[Wikimedia-l] Why is not free?
Tim Starling
tstarling at wikimedia.org
Mon Jul 9 00:24:41 UTC 2012
On 09/07/12 06:17, Birgitte_sb at yahoo.com
wrote:
> The most basic answer (someone form WMF can correct me if I am
> somehow misled here) is that the logos are not released under a
> free license because they are trademarks.
To be precise, the logos were not released under a free license
because it was imagined that some day they would be trademarks.

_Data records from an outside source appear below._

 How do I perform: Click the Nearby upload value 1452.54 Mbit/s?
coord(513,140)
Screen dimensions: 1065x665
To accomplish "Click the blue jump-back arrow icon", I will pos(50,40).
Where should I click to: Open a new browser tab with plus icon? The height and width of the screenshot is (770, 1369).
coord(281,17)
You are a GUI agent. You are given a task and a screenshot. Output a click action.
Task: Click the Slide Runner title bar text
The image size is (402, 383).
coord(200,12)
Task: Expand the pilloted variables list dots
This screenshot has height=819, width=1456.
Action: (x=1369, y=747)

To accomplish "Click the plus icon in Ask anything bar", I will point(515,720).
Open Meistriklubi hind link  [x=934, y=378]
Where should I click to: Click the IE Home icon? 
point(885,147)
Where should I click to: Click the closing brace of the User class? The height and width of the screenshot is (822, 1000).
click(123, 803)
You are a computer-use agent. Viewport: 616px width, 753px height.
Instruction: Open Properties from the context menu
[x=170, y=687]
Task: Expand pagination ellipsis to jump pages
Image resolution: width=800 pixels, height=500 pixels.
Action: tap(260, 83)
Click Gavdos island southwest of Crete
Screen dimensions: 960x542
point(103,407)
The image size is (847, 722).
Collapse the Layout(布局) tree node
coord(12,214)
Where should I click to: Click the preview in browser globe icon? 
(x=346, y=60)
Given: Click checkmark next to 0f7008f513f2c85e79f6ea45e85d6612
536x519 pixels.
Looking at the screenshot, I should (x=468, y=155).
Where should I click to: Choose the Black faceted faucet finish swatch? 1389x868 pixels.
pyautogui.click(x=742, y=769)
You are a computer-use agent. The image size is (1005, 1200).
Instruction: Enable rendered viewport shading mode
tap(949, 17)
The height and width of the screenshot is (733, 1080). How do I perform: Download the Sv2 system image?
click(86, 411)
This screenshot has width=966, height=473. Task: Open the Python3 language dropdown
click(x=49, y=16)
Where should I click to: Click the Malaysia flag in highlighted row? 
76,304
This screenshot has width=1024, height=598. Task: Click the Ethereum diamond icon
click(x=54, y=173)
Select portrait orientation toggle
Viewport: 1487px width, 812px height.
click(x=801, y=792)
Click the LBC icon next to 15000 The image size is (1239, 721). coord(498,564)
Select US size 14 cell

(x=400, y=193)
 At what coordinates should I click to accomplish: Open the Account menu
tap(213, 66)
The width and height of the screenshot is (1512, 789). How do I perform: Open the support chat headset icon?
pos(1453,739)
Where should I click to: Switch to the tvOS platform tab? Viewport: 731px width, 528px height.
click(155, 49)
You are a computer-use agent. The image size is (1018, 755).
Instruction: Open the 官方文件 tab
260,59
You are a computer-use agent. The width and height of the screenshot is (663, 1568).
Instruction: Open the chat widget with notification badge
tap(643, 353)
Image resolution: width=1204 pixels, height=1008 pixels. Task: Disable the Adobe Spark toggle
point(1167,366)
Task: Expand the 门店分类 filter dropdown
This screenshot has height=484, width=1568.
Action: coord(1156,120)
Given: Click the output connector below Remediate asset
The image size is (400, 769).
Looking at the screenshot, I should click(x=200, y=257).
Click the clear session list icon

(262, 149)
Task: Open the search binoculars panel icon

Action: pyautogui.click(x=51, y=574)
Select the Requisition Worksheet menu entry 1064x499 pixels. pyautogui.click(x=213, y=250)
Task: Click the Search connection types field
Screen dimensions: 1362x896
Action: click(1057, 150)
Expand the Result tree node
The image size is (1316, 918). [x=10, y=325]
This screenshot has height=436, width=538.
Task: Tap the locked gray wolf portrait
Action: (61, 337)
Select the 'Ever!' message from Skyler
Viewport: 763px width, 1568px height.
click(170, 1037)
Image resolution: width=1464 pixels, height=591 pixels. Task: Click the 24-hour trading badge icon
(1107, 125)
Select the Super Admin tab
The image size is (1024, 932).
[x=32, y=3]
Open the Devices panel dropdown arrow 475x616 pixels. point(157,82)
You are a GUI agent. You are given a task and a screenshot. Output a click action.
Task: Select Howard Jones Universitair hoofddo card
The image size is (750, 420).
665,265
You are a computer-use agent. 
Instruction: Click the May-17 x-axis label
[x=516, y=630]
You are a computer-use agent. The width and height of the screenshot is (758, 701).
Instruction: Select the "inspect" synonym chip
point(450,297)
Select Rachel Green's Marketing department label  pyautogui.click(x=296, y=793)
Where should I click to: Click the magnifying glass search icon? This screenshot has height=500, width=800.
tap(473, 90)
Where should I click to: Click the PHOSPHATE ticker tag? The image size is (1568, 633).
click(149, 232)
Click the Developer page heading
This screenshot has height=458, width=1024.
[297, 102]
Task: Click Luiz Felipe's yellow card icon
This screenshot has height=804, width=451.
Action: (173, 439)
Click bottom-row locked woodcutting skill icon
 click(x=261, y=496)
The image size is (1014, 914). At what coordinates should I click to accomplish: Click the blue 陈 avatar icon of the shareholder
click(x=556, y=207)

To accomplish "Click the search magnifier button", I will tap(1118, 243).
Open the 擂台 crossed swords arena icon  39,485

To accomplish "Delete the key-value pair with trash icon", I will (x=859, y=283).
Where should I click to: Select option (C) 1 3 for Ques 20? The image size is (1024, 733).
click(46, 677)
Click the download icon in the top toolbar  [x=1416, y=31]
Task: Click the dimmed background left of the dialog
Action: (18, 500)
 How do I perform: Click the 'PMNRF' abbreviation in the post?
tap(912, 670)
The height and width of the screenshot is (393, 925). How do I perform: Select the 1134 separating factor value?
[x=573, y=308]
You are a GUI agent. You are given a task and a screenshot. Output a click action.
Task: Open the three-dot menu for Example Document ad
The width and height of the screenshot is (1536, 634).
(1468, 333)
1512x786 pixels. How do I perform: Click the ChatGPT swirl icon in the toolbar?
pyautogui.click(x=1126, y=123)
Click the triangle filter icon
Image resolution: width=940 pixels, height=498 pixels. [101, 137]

According to the trademark searches I did just now, the Wikipedia logo
was only registered as a trademark in 2008, and the other projects as
late as May 2012.
The WMF felt that trademark licensing would be a useful way to raise
money, as a complement to donations. For example, this website has a
trademark license:
http://wikipedia.wp.pl/
Obviously to support that sort of licensing arrangement, you need at
least one sort of protection (copyright or trademark). Also, there was
concern that a free license like the GFDL might be argued to be an
implicit trademark license. Lawyers tend to be conservative on that
type of issue.
Currently, WMF does not even publish the 3D source files for the
Wikipedia logo, or a high-resolution rendered image. I think that's a
bigger problem than the lack of a free license, since it prevents
people from improving the current poor-quality 3D rendering and
contributing the results back to the project.